## Source records

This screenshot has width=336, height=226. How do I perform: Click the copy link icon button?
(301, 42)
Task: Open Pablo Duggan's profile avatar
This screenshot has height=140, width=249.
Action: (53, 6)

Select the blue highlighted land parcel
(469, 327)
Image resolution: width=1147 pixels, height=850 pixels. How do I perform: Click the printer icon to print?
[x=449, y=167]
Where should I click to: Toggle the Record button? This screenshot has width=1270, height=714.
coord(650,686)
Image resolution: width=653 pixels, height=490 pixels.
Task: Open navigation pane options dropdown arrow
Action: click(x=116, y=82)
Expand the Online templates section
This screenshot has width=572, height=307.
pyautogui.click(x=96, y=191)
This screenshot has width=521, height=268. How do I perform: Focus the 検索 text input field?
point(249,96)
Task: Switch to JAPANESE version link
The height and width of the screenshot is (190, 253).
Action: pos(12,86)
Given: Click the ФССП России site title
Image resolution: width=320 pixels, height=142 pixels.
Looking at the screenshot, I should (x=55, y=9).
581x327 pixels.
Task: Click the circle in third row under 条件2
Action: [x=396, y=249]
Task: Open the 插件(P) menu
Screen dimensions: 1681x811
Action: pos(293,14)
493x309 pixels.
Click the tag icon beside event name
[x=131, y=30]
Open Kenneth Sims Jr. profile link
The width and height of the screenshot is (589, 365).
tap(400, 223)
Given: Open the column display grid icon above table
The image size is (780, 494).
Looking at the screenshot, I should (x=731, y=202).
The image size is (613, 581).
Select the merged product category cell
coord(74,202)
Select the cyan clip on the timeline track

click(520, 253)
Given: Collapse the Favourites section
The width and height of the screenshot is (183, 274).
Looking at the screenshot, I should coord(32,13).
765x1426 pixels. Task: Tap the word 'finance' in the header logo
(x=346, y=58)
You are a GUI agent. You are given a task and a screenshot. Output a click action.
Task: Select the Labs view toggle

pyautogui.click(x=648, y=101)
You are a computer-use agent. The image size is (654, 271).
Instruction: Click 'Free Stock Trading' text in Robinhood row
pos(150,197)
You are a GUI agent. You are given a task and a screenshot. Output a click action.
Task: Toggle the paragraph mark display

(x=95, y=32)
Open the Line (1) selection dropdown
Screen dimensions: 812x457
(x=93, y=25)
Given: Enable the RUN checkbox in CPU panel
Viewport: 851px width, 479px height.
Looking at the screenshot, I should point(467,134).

## Your goal
Among the records, find all lines that include the string "section" and return them.

## Reply
Expand the Online templates section
Given: Collapse the Favourites section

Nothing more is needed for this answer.